Furthermore, he says: ‘NICE doesn’t have cancer specialists on its advisory panels. It has had particular difficulty assessing cancer drugs, and isn’t doing a good job.’
The Cancer Drugs Fund, which was set up in England in 2011, was designed to circumvent this problem by providing treatments rejected by NICE for being too expensive.
It was a key policy in David Cameron’s 2010 election manifesto. At the time, while he did not directly criticise NICE, he said: ‘We have a problem in Britain that other European countries are doing better than us at giving people longer, happier lives with cancer than we are.’
The fund’s creation has caused fury. Sir Andrew Dillon, the NICE chief executive, said it made ‘no sense’ for drugs that had failed the NICE cost-benefit process to then be offered anyway.
And according to Professor Karol Sikora, one of the UK’s leading cancer specialists: ‘NICE is admired worldwide because it is the least worst option for deciding who gets what.
‘Abraxane costs £78,000 per QALY, which is far above the cut-off, and if you actually look at the evidence, it provides an average of 1.6 extra months of life for people who respond to it. That just means lying in bed for six weeks longer.
‘The choice is to spend the money more productively – or offer a few people very expensive cancer drugs that generally don’t work.’
Indeed, there have been serious questions about just what the Cancer Drugs Fund has achieved.
It was meant to run only until March 2014, but was extended until March 2016, and has spent significantly over its budget – in 2014-15 alone it spent 48 per cent more than planned.
A damning report by the National Audit Office (NAO) in September indicated that during its four-year existence the fund had given a total of 74,000 people an average of only three months’ extra life, at a cost of £16,700 per person.

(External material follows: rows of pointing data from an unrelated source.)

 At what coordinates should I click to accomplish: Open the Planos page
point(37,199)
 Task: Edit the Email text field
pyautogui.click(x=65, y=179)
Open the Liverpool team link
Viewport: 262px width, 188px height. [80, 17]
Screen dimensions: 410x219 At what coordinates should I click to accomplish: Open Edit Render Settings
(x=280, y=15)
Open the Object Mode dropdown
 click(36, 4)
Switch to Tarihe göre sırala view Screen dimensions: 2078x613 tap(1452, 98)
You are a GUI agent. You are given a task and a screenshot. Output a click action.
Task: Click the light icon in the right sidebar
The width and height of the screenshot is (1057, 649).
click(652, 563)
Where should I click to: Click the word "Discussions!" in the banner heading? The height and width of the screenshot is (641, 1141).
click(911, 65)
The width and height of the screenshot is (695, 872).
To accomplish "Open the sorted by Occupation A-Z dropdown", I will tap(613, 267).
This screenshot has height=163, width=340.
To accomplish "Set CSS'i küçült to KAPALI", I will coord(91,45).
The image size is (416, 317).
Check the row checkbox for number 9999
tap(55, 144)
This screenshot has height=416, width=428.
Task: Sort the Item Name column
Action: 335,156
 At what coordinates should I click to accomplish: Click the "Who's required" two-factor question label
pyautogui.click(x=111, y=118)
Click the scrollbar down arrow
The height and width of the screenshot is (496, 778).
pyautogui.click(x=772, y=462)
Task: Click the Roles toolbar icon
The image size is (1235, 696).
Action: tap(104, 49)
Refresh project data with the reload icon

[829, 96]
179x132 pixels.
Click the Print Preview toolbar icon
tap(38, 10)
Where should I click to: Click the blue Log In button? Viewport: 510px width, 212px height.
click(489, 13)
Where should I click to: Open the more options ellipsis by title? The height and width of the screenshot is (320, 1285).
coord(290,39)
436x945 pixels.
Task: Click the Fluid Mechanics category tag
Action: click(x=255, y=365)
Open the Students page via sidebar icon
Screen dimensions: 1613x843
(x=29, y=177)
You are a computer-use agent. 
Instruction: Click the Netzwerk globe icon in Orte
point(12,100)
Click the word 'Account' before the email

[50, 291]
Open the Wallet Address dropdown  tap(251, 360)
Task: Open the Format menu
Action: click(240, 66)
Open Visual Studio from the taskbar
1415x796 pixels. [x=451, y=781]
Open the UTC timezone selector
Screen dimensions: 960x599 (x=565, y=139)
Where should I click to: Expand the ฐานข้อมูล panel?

‘If the same funding had been used for other NHS services, the impact could have been five times greater,’ the report said.
The fund has also been criticised for not keeping any records of who received which drug and how they fared.
NHS England, which runs the scheme, says this is because it was not ‘mandated’ to do so.
In other words, no one was formally instructed to check if these drugs worked, so no data was collected on whether they were making any difference or even causing more harm than good because of side-effects.
In September, the fund axed 16 drugs from its list (five have since been given a reprieve) – an estimated 4,100 cancer patients in England will miss out on these breakthrough cancer drugs next year as a result.
When the fund closes next year, patients being helped by it will be able to continue with their treatment, but it’s not clear how many thousands of other cancer patients will be able to get the new cancer drugs.
‘More people will die sooner because of the collapse of the Cancer Drugs Fund,’ says Kris Griffin, 40, a schools marketing consultant from Kidderminster, Worcestershire.
For the past five years, the father of a three-year-old son has been kept alive by regular infusions of Sprycel (generic name dasatinib), a £21,000-a-year treatment for leukaemia.
This is one of three drugs for leukaemia the Cancer Drugs Fund has axed for new patients (though it is available in some cases).
Sprycel is readily available elsewhere in Europe, and in Scotland and Wales.
‘If I moved, I could easily get the treatment without this fuss,’ says Kris. ‘There are plenty of other affected patients who are talking about moving, but it seems ridiculous that you have to leave your job, uproot your family and move to another country if you want to save your life.’
Proposals for a new-look version of the Cancer Drugs Fund were due to be published in September, but were put on hold as administrators struggle with how to pay for it.
And it’s now been reported that the Prime Minister has demanded the final say on the fate of the fund over the Department of Health or NHS England, because access to expensive new drugs is such a highly political issue.